Erickson Kevin F, Winkelmayer Wolfgang C, Chertow Glenn M, Bhattacharya Jay
Center for Innovations in Quality, Effectiveness, and Safety, Baylor College of Medicine, 2002 Holcombe Blvd, Mail Code 152, Houston, TX 77030. E-mail:
Am J Manag Care. 2016 Jun 1;22(6):e215-23.
Patients with end-stage renal disease can receive dialysis at home or in-center. In 2004, CMS reformed physician payment for in-center hemodialysis care from a capitated to a tiered fee-for-service model, augmenting physician payment for frequent in-center visits. We evaluated whether payment reform influenced dialysis modality assignment.
Cohort study of patients starting dialysis in the United States in the 3 years before and the 3 years after payment reform.
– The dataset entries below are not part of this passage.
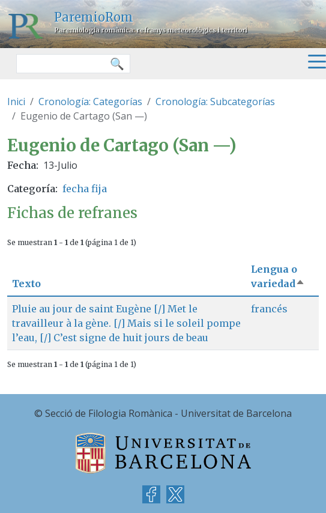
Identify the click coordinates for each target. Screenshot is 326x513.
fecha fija (84, 189)
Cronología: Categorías (90, 101)
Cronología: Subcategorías (215, 101)
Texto (26, 284)
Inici (16, 101)
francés (269, 309)
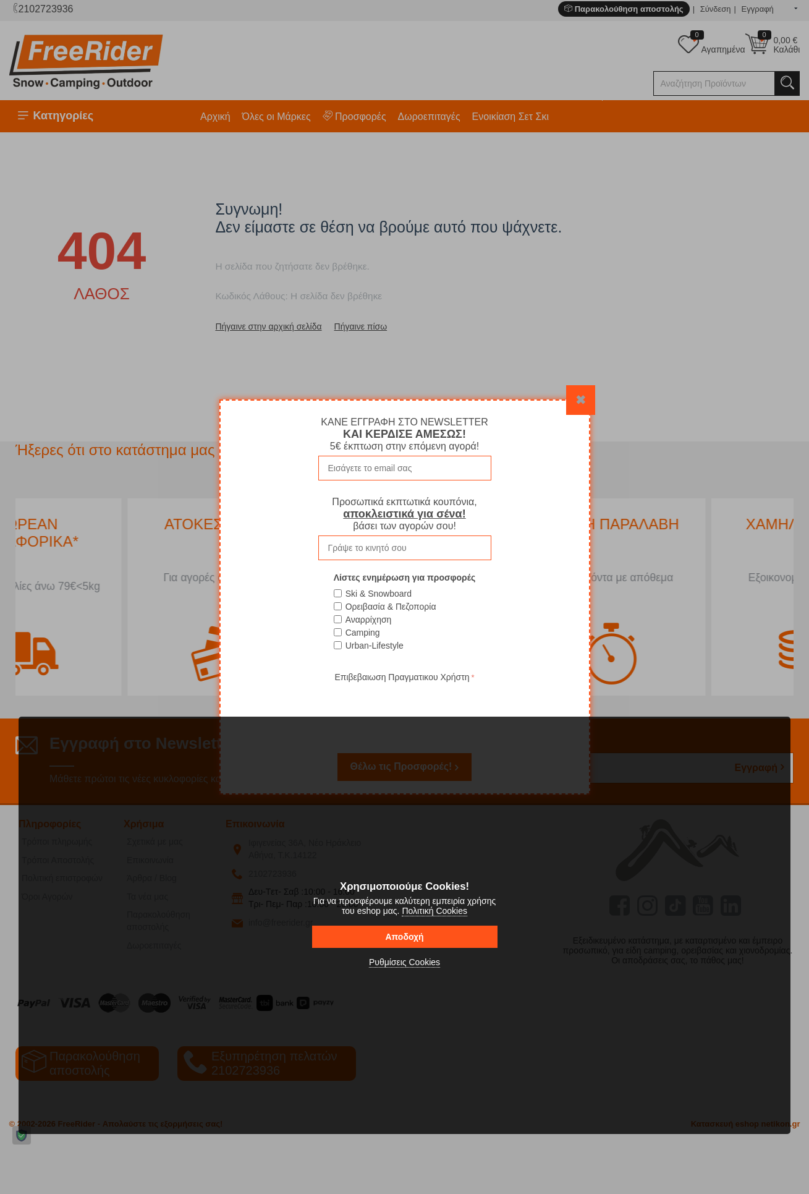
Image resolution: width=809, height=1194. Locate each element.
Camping (362, 633)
We conducted difference-in-difference analyses comparing patients with traditional Medicare coverage (who were affected by the policy) to others with Medicare Advantage (who were unaffected by the policy). We also examined whether the policy had a more pronounced influence on dialysis modality assignment in areas with lower costs of traveling to dialysis facilities.
Patients with traditional Medicare coverage experienced a 0.7% (95% CI, 0.2%-1.1%; P = .003) reduction in the absolute probability of home dialysis use following payment reform compared with patients with Medicare Advantage. Patients living in areas with larger dialysis facilities (where payment reform made in-center hemodialysis comparatively more lucrative for physicians) experienced a 0.9% (95% CI, 0.5%-1.4%; P < .001) reduction in home dialysis use following payment reform compared with patients living in areas with smaller facilities (where payment reform made in-center hemodialysis comparatively less lucrative for physicians).
The transition from a capitated to a tiered fee-for-service payment model for in-center hemodialysis care resulted in fewer patients receiving home dialysis. This area of policy failure highlights the importance of considering unintended consequences of future physician payment reform efforts.
终末期肾病患者可在家中或中心接受透析治疗。2004年,医疗保险和医疗补助服务中心(CMS)将中心血液透析治疗的医生支付方式从按人头付费改为分层服务收费模式,增加了对频繁进行中心透析治疗的医生支付费用。我们评估了支付方式改革是否影响透析方式的选择。
对支付方式改革前3年和改革后3年在美国开始透析治疗的患者进行队列研究。
我们进行了差分分析,将有传统医疗保险覆盖的患者(受该政策影响)与有医疗保险优势计划的其他患者(不受该政策影响)进行比较。我们还研究了该政策在前往透析设施成本较低的地区对透析方式选择是否有更显著的影响。
与有医疗保险优势计划的患者相比,支付方式改革后,有传统医疗保险覆盖的患者接受家庭透析的绝对概率降低了0.7%(95%CI,0.2%-1.1%;P = 0.003)。与居住在透析设施较小地区的患者(支付方式改革使中心血液透析对医生来说利润相对较低)相比,居住在透析设施较大地区的患者(支付方式改革使中心血液透析对医生来说利润相对较高)在支付方式改革后接受家庭透析的比例降低了0.9%(95%CI,0.5%-1.4%;P < 0.001)。
中心血液透析治疗从按人头付费向分层服务收费支付模式的转变导致接受家庭透析的患者减少。这一政策失败领域凸显了考虑未来医生支付方式改革努力的意外后果的重要性。